Auch wenn nach wie vor weder Israel noch die Hisbollah an einem großen Krieg interessiert zu sein scheinen: Für viele Menschen im Libanon fühlt es sich spätestens seit den israelischen Angriffen mit mehr als 500 Toten und 1800 Verletzten wie Krieg an. Luftangriffe auf hunderte Gebäude im Süden und Osten, schwere Explosionen, Trümmer und überfüllte Krankenhäuser lassen Erinnerungen an den großen Krieg 2006 wach werden.

Der zweite Libanon-Krieg dauerte einen Monat und endete mit einer von den Vereinten Nationen vermittelten Waffenruhe. Damals wurde eine Art Pufferzone im Südlibanon eingerichtet. Resolution 1701 des UN-Sicherheitsrates verbot die Präsenz von Hisbollah-Kämpfern südlich des Litani-Flusses, im Grenzgebiet zu Israel. Stattdessen sollte das libanesische Militär im Südlibanon stationiert werden. Die israelischen Truppen wiederum mussten sich hinter die als Blaue Linie bekannte Grenze zurückziehen. Hisbollah-Kämpfer kehrten aber nach und nach zurück.

Israels Armee dürfte ihre Luftangriffe vorerst fortsetzen oder gar ausweiten. Die Hisbollah, die seit Juli ihre stärksten Verluste seit Langem erlitten hat, muss nun abwägen. Sie kann ihre Angriffe fortsetzen, um die Abschreckung gegenüber Israel zu erhalten, riskiert aber neue schwere Verluste. Oder sie beugt sich dem Druck und zieht sich von der Grenze zurück. Dies wäre ein herber Schlag, aber die Miliz könnte sich neu organisieren.

Die Hisbollah gilt als wichtigster Verbündeter des Irans im Nahen Osten. Dass Teheran ihr im Falle eines großen Krieges zu Hilfe eilt, ist aber unwahrscheinlich. Irans neuer Präsident Massud Peseschkian ist um eine Wiederannäherung an den Westen bemüht.
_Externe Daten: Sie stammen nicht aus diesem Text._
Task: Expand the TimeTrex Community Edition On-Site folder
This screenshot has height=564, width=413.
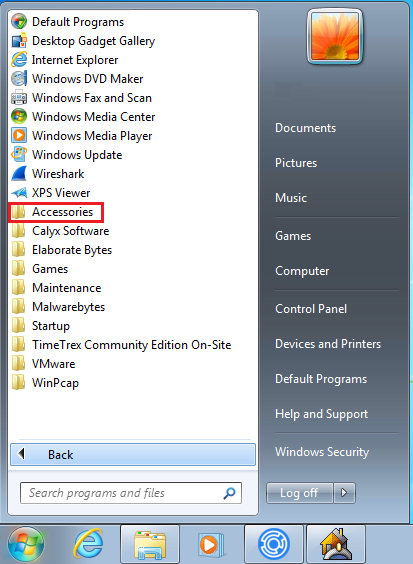Action: tap(121, 345)
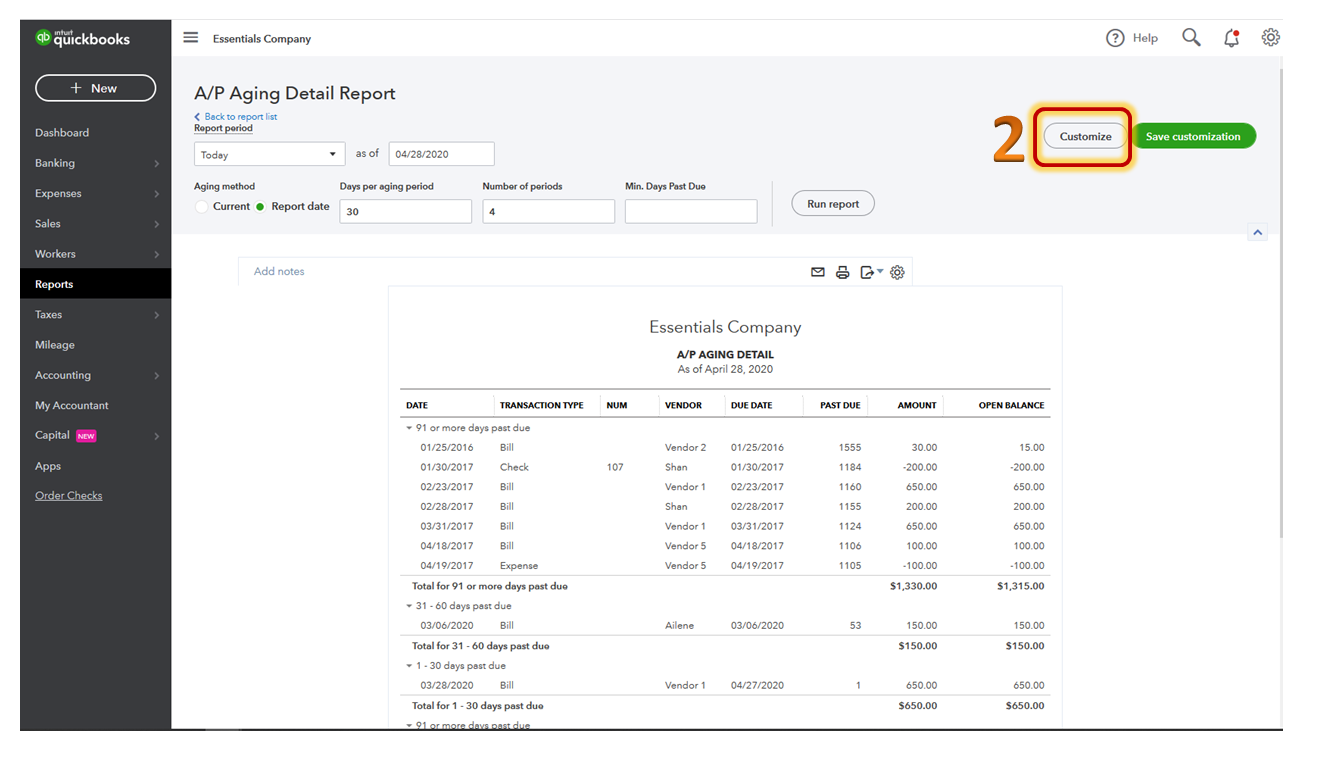Click the Customize button
Viewport: 1333px width, 760px height.
pyautogui.click(x=1084, y=136)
Die Situation ist insgesamt extrem heikel. US-Präsident Joe Biden warnte gestern vor einem „umfassenden Krieg“. Niemand habe Interesse daran, sagte er in seiner Rede vor den Vereinten Nationen. Eine diplomatische Lösung sei noch möglich. Es war Bidens letzte Rede als US-Präsident vor der UN-Vollversammlung.